As Forest Park continues to struggle to find solutions to the lack of parking along Madison Street, a key part of the puzzle is being ignored – adequate enforcement of the existing regulations.

In November 2005, the village council approved paying R.H. Anderson and Associates $19,000 to study the need for additional parking on Madison Street between Desplaines and Harlem avenues. That study quantified the shortage to be some 160 parking spaces. It also pointed out, accurately, the need for additional parking lots and eventually a garage.

This being Forest Park, in the fall of 2006 the village responded with a buffoonish attempt to use eminent domain to take six private properties adjacent to Madison Street, and paid one of the mayor’s political contributors, the Giglio and DelGaldo law firm, thousands of dollars to lay the groundwork. Public officials retreated in the face of an outraged citizenry, claiming they’d never use eminent domain for such a purpose, despite having just done so.

That was about it, except for a widely ignored plan to require Madison Street business employees to park away from Madison Street.

Then on Jan. 21 some Madison Street business owners sent a letter to the village council complaining that nothing was being done regarding the parking shortage.

“We have concerns that the village is not pursuing properties that are available for sale,” the letter states. They noted that additional parking spaces acquired through the purchase of property from willing owners is to be encouraged. What’s also to be encouraged, but isn’t, is the fair and equitable use of the spaces on Madison itself.

Last November village commissioners did away with 12-hour parking at 114 meters within a brief walk of Madison Street. They finally realized that such long durations are appropriate for lots near public transit, but not retail areas. By encouraging turnover, it was reasoned, businesses would benefit.

Why not then, I’d ask, encourage turnover on Madison Street itself? Why not enforce existing regulations, or better yet, install parking meters?

Some businesses have willingly cooperated with a plan that proposed having employees of Madison Street businesses park roughly a block away, with the assurance of not being ticketed.

But many business owners ignored the plan. Non-metered spaces up and down Madison Street, which have either two or three hour time limits, are routinely monopolized by their employees.

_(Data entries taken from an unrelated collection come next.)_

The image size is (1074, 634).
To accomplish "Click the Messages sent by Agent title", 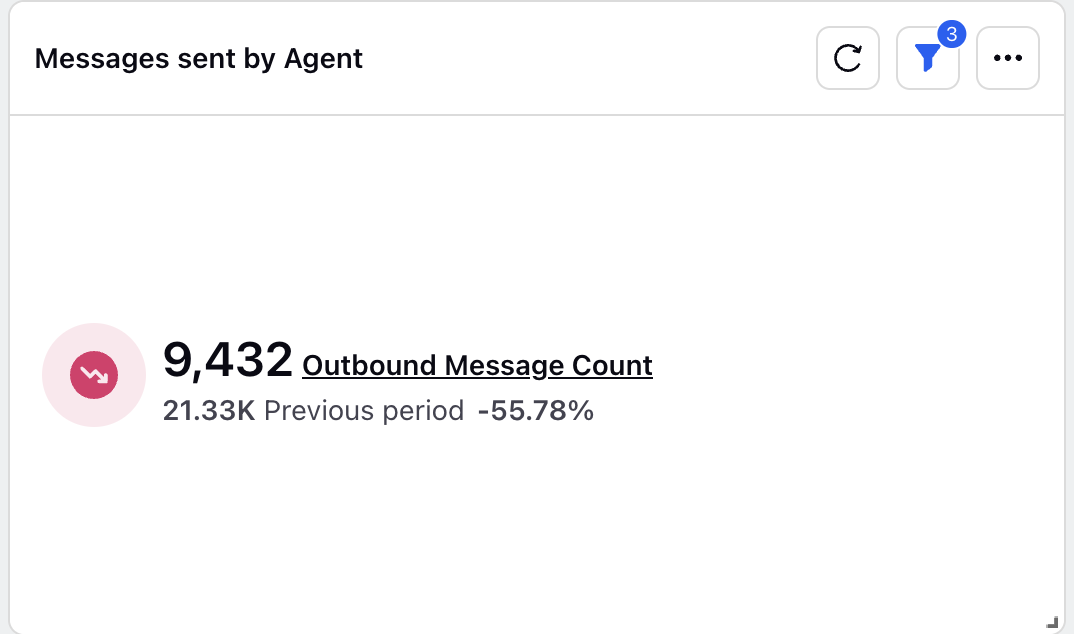I will point(199,59).
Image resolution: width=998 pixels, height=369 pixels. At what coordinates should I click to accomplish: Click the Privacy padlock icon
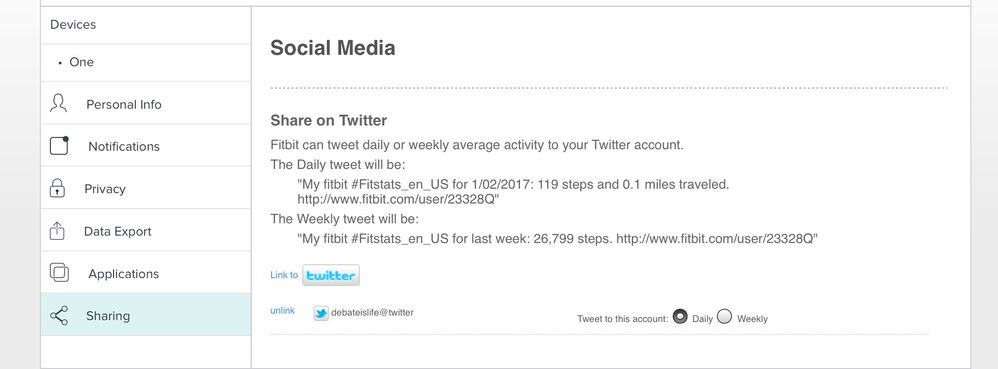(57, 188)
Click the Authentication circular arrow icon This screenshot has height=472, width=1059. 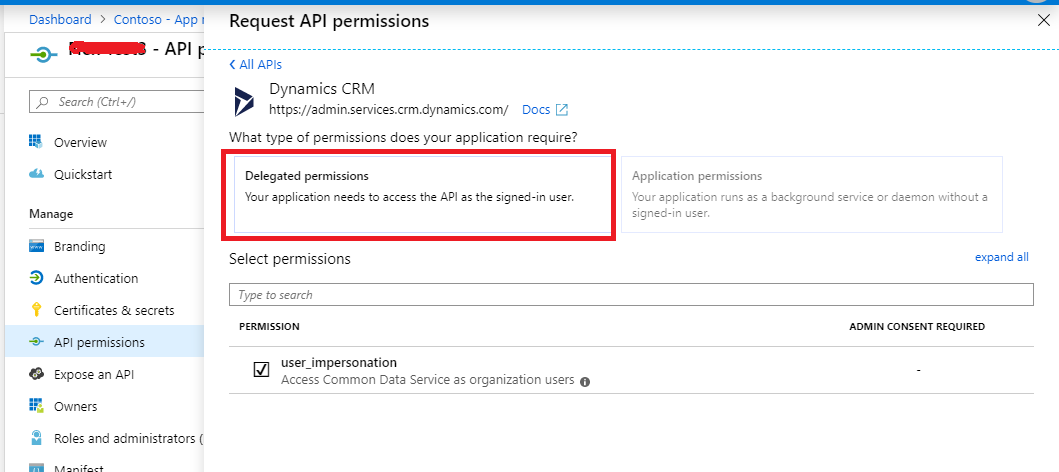[36, 278]
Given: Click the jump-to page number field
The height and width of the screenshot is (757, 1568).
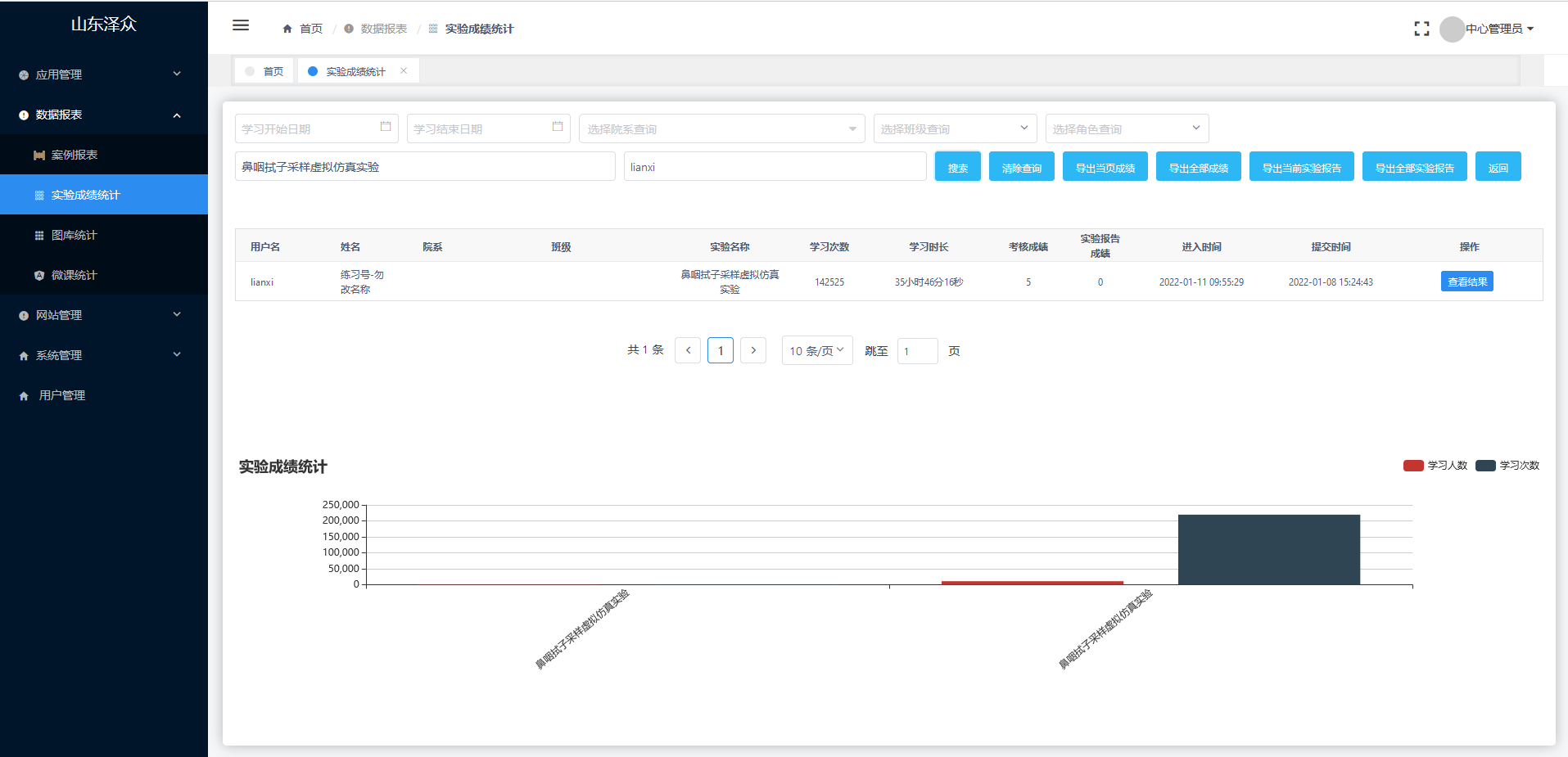Looking at the screenshot, I should point(917,351).
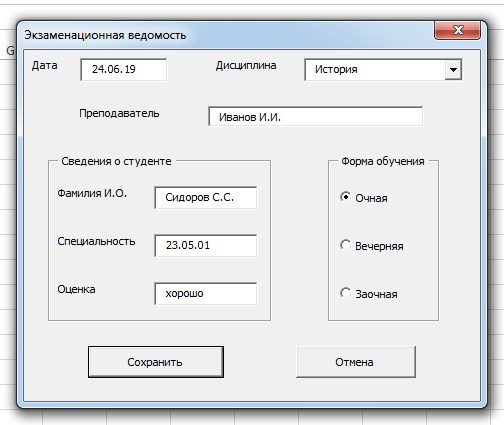
Task: Click the Сведения о студенте frame caption
Action: 116,161
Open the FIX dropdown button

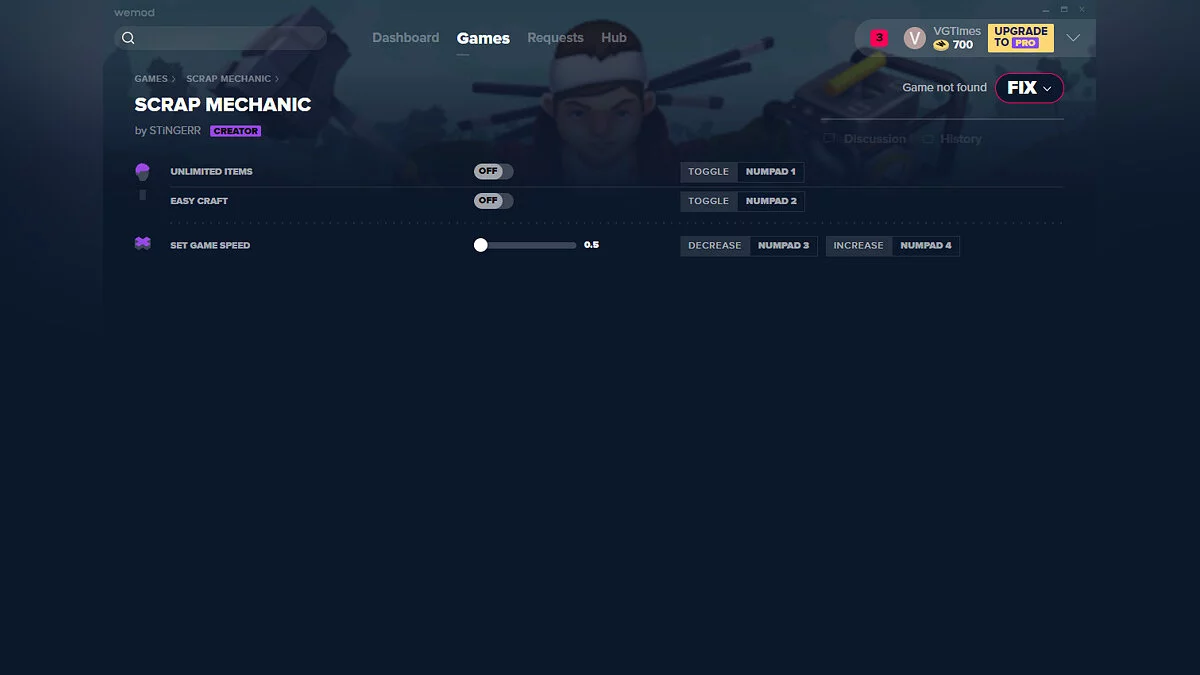coord(1029,88)
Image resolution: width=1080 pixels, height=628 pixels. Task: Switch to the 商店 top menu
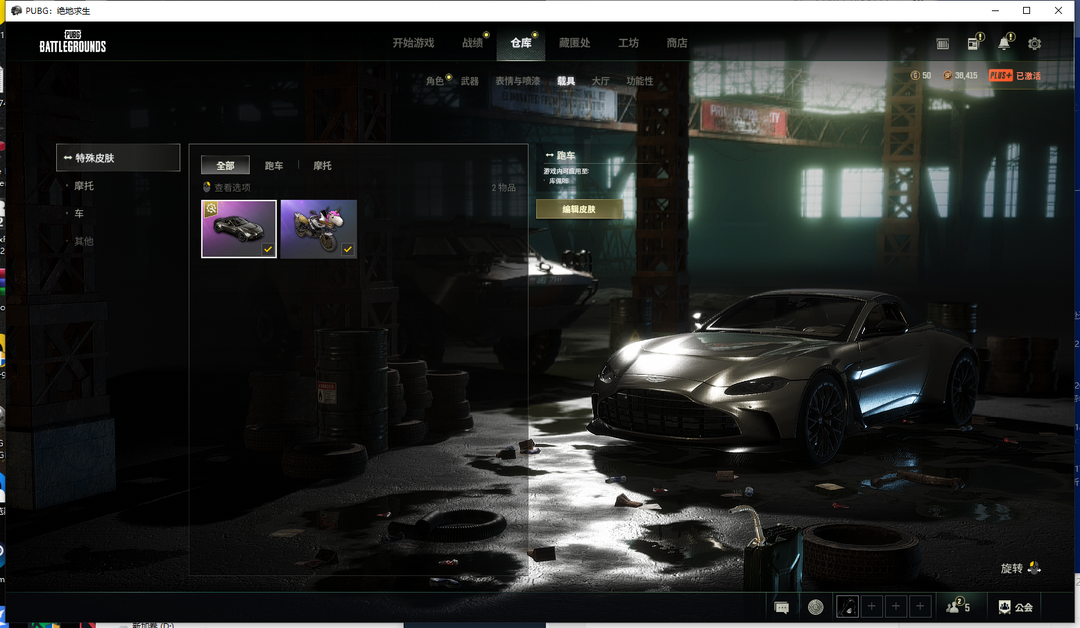677,43
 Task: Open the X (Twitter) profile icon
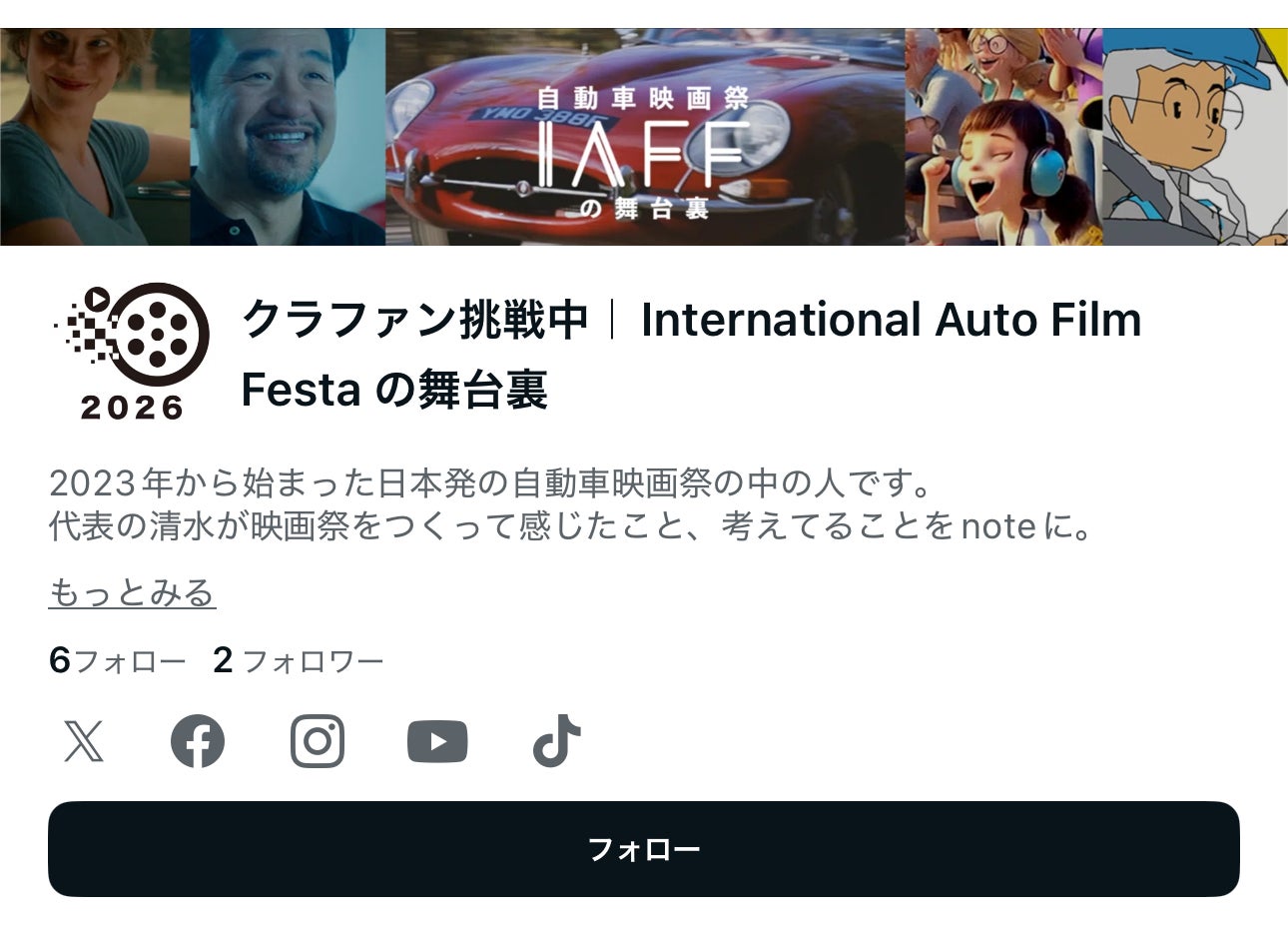pos(84,741)
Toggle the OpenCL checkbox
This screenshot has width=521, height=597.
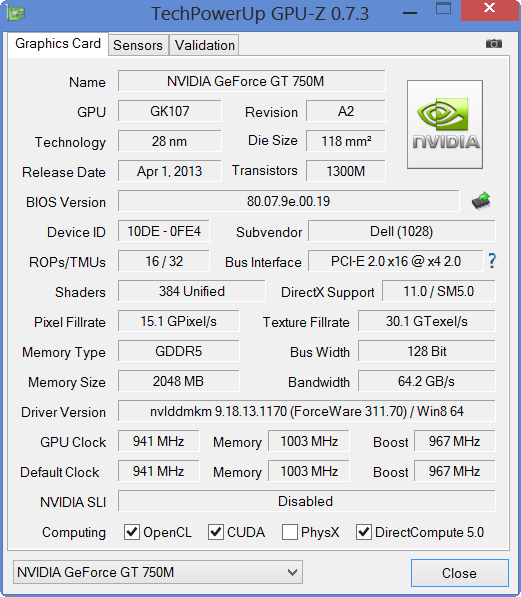point(132,532)
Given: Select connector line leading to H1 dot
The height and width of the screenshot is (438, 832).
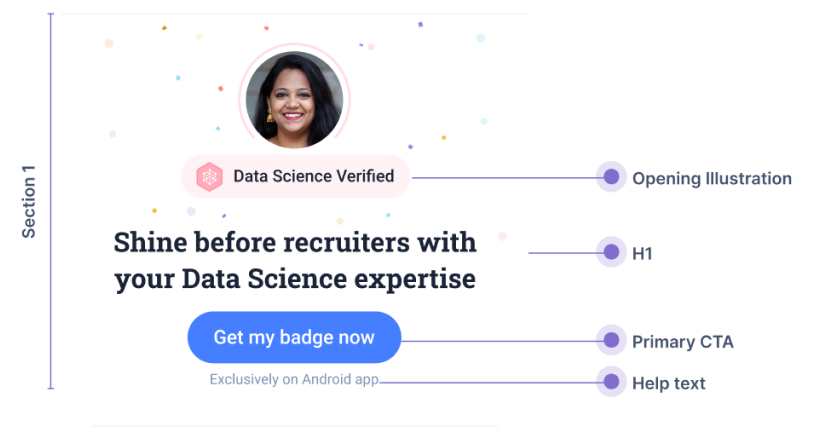Looking at the screenshot, I should click(562, 253).
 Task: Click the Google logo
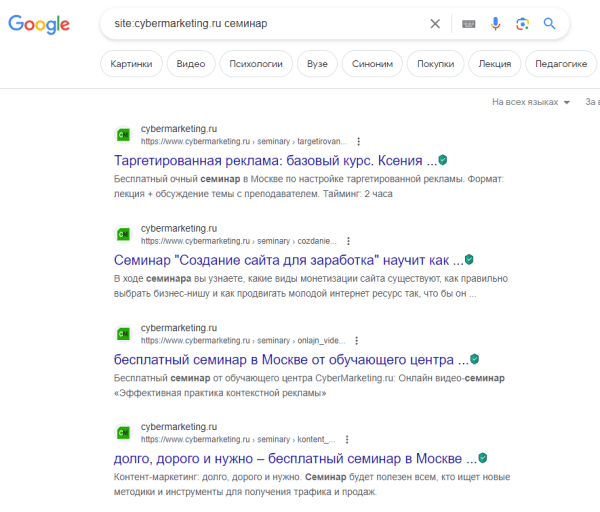[x=40, y=25]
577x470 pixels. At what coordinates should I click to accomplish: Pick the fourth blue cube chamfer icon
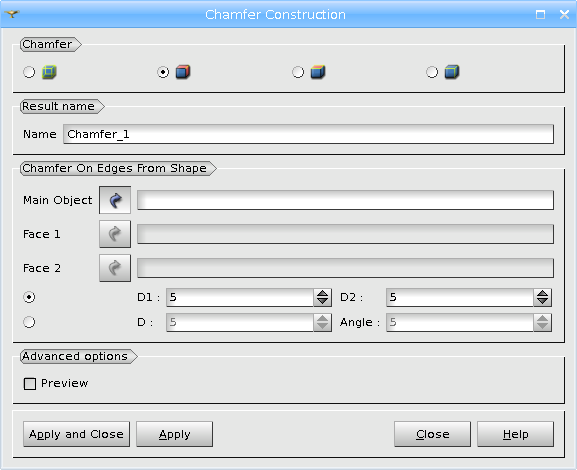tap(452, 72)
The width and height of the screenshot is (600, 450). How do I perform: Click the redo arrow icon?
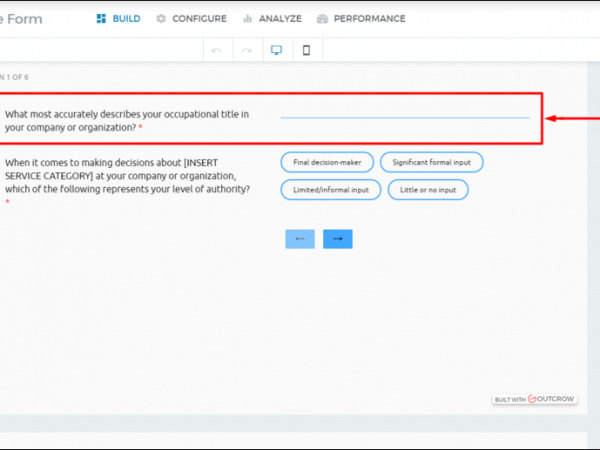click(x=247, y=50)
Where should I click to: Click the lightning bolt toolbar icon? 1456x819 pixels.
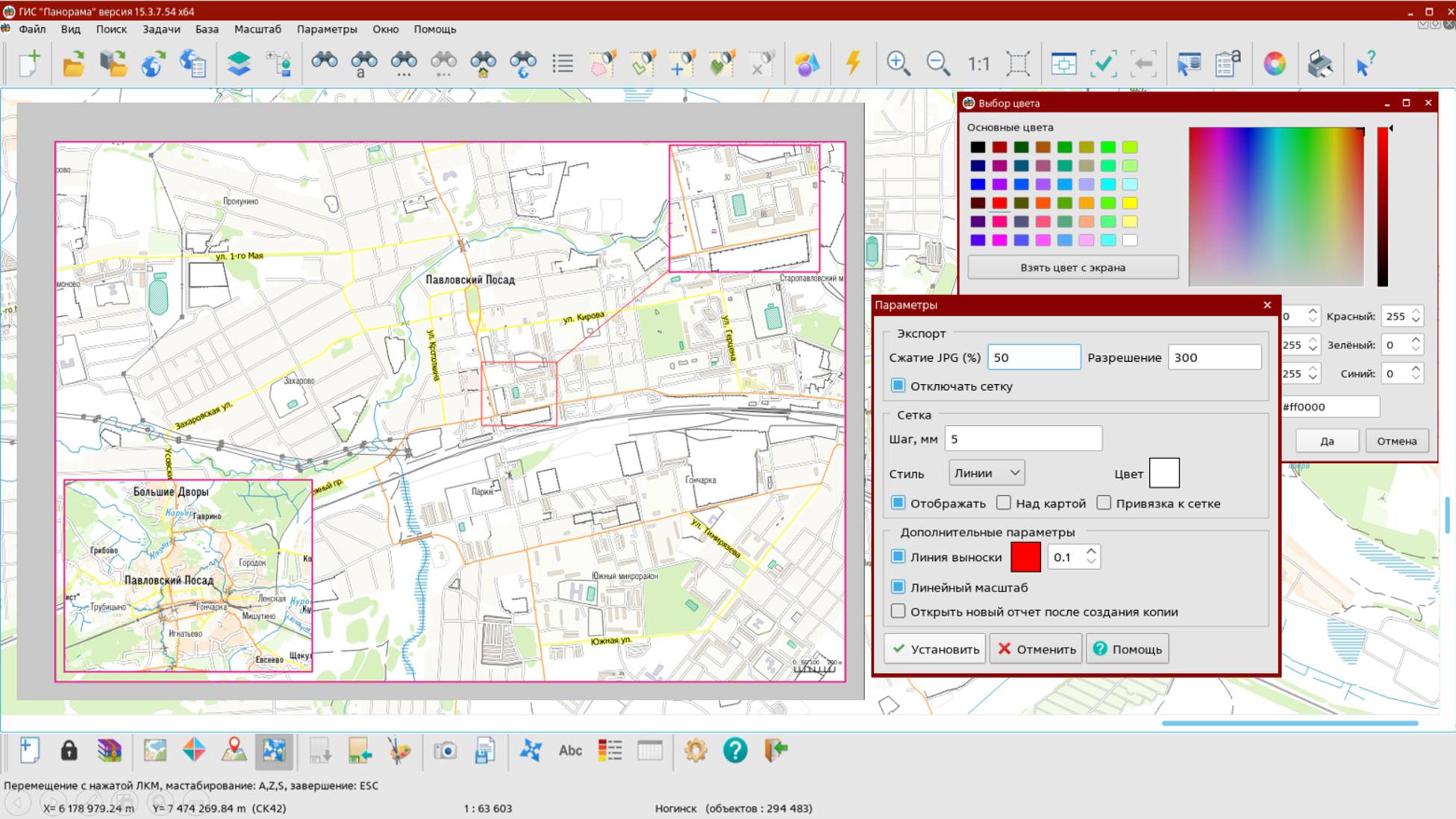point(853,63)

Their cars sit on Madison from the early morning to late afternoon and beyond, while the other business owners who try to fairly cooperate with an attempt to solve the problem feel like suckers.

A review of parking citations issued over the past 18 months shows there have been fewer than 100 tickets written for time violations on Madison. They account for just 1 percent of all tickets written. So much for encouraging turnover.

Of course, parking meters – and even more so, parking lots and garages – are expensive undertakings. So I’m encouraged to hear the village is placing some $140,000 per year in a fund earmarked for retail district parking improvements, and raising meter rates. At best that’s only a modest start, however, if my understanding of the problem is accurate. We’ll need to provide much more annual funding, in the hundreds of thousands of dollars and ultimately several million, to effectively address these issues.

That funding will need to come from a combination of sources, including motor fuel taxes, businesses, residents and fees. That large a pool of public money might even entice Mayor Calderone to expand his already well-connected business dealings and start up a parking meter company.

You can bet that if that ever came to pass, we’d have strictly enforced metered parking on Madison Street faster than you can say “Melrose Park security contracts.”